Phyllis Jack Webstad is a Northern Secwepemc (Shuswap) author from the Stswecem'c Xgat'tem First Nation, and the creator of Orange Shirt Day, a day of remembrance marked in Canada later instated as the public holiday of National Day for Truth and Reconciliation. She is a First Nations residential school survivor. She has written multiple books, including a picture book depicting her experience with the Indian residential school system.

National Day for Truth and Reconciliation 

The inspiration for the Canadian public holiday National Day for Truth and Reconciliation, originally called Orange Shirt Day, came from Webstad, who shared her story at a St. Joseph Mission (SJM) Residential School Commemoration Project and Reunion event held in Williams Lake, British Columbia, in the spring of 2013. Webstad recounted her first day of residential schooling at six years old, when she was stripped of her clothes, including the new orange shirt her grandmother bought her, which was never returned. The orange shirt now symbolizes how the residential school system took away the indigenous identity of its students. It is held annually on September 30 as a national day of remembrance in Canadian communities, where people are encouraged to wear an orange shirt. It was elevated to a statutory holiday for federal employees by the Canadian government in 2021.

[Entries from a dataset]
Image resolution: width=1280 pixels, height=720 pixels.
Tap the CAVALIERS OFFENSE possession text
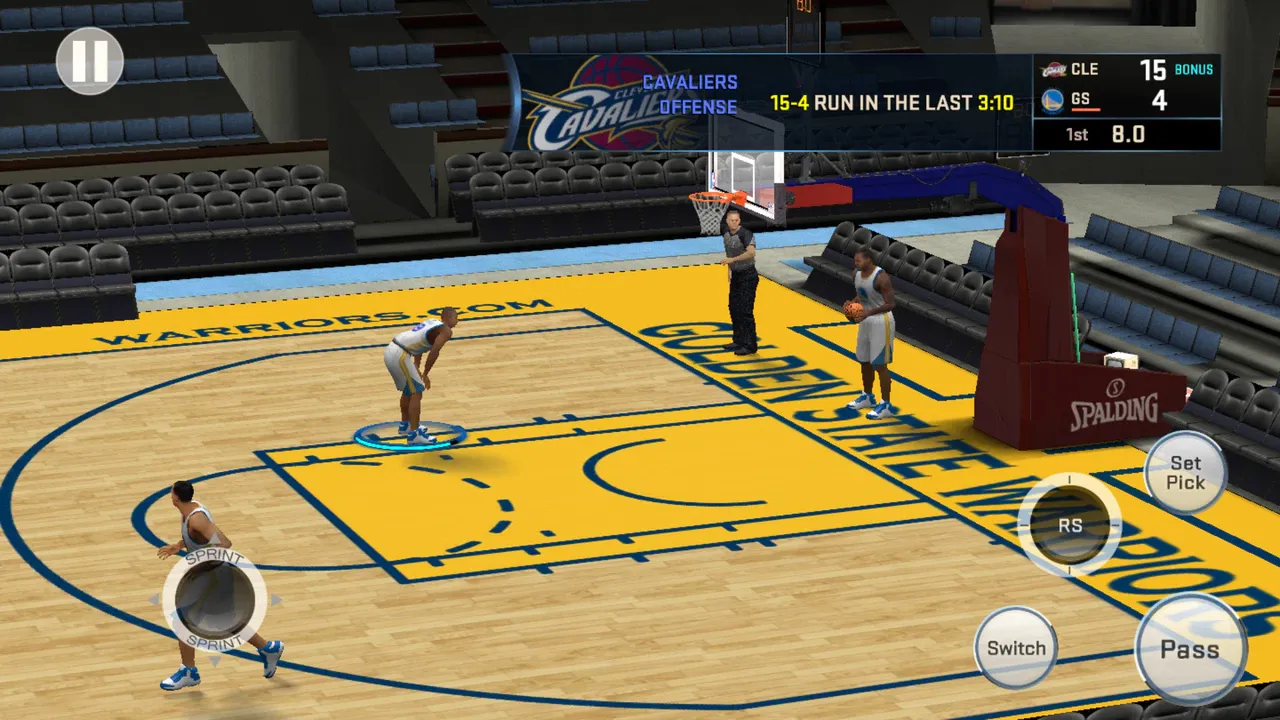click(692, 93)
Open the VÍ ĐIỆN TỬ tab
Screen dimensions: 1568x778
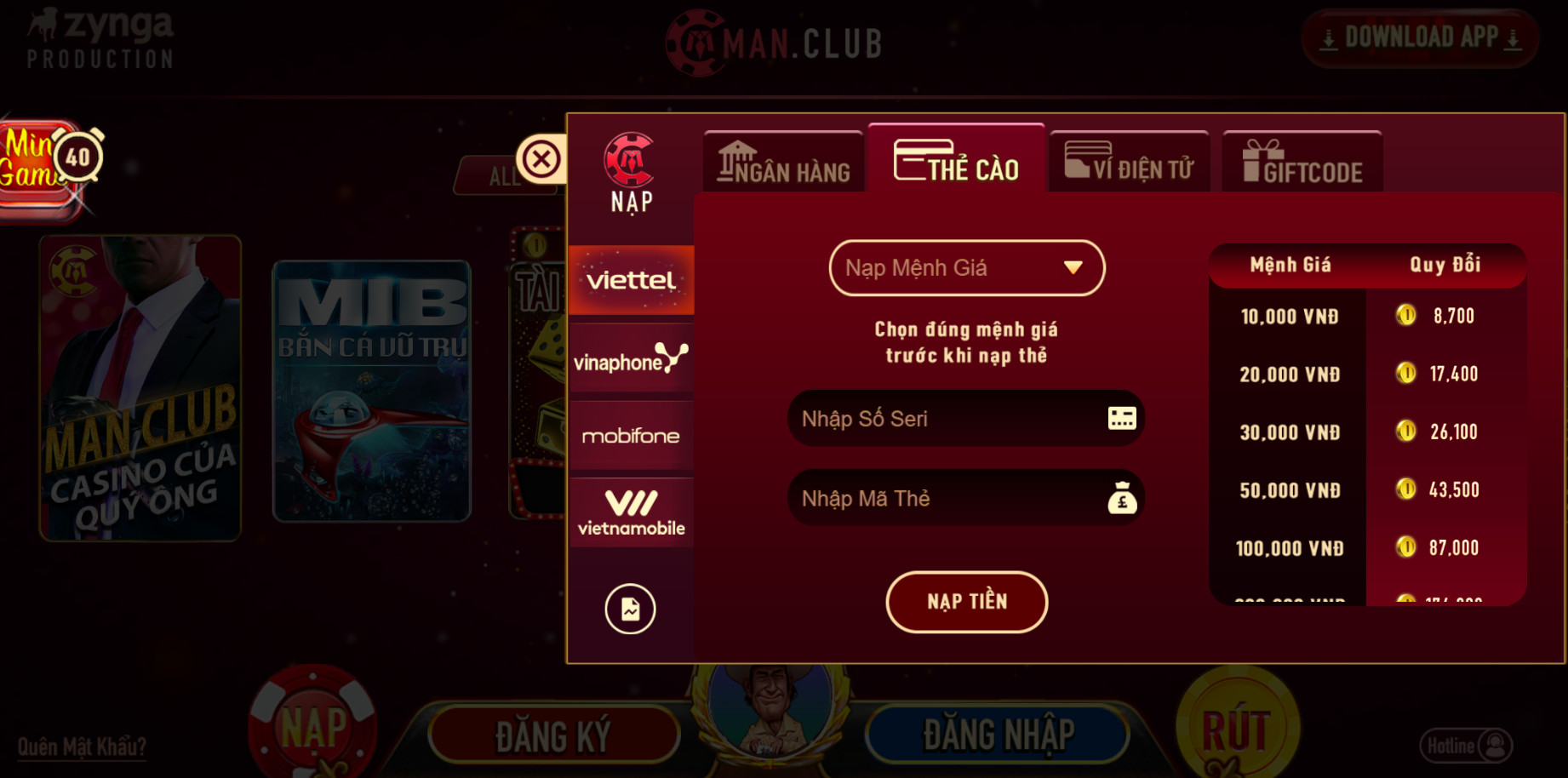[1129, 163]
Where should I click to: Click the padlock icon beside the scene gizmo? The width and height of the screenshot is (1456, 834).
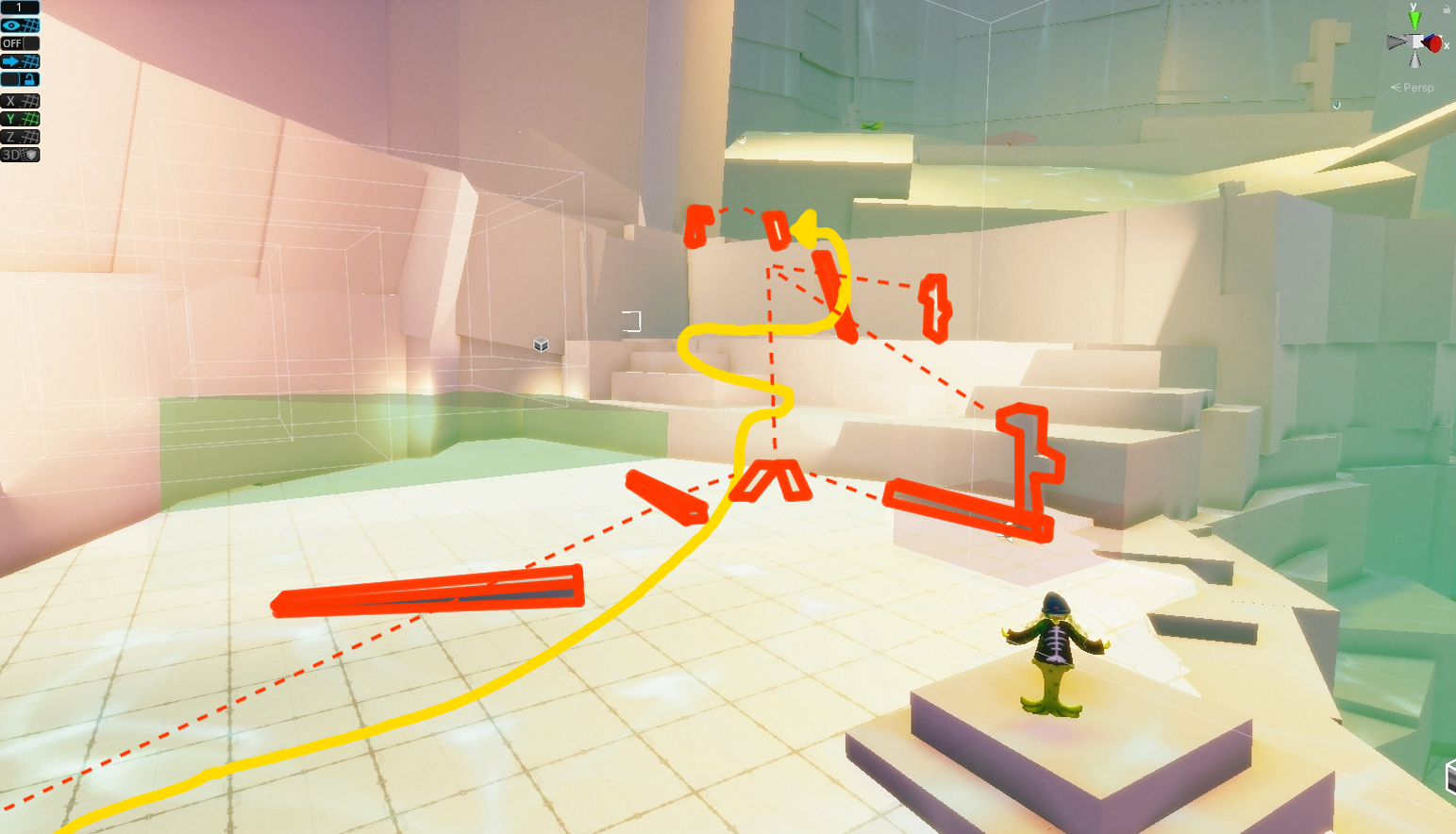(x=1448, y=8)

● TASKS TO CARRY OUT:
**A.** Shift the entries, starting with the line that contains "Open the VÍ ĐIỆN TỬ tab" and going on through the last entry. Rewrite each line, requests included, and add 113 to every coordinate in the answers. Omit the pictures.
**B.** Extend the passage about Phyllis Webstad and Orange Shirt Day from the point where it stops.
These entries are unrelated to the passage about Phyllis Webstad.

● PER-TASK OUTPUTS:
**A.**
Open the VÍ ĐIỆN TỬ tab
Screen dimensions: 1568x778
[1242, 276]
Where should I click to: Click the padlock icon beside the scene gizmo? The width and height of the screenshot is (1456, 834).
(x=1561, y=121)

**B.**
Orange Shirt Day exists as a legacy of the SJM Project, and September 30 signifies the time of year when Indigenous children were historically taken from their homes to residential schools. The official tagline of the day, "Every Child Matters", reminds Canadians that all peoples' cultural experiences are important.

In addition to simply wearing an orange shirt, Canadians are encouraged to learn more about the history of residential schools and their assimilation practices, drawing from Phyllis' experience in particular. For instance, many communities have held memorial walks, film screenings, and public lectures to raise awareness about Indigenous history. Accordingly, school boards across Canada have begun to use this event to teach children about the historic system.

She is profiled in Sean Stiller's 2021 documentary film Returning Home.

Books 
The Orange Shirt Story (2018)
Phyllis's Orange Shirt (2019)

Personal life

Early life 
Webstad is Northern Secwepemc (Shuswap) from the Stswecem'c Xgat'tem First Nation and was born on Dog Creek Reserve, near Williams Lake, British Columbia.

Adulthood 
Phyllis Webstad is married, and has one son, a step-son and five grandchildren.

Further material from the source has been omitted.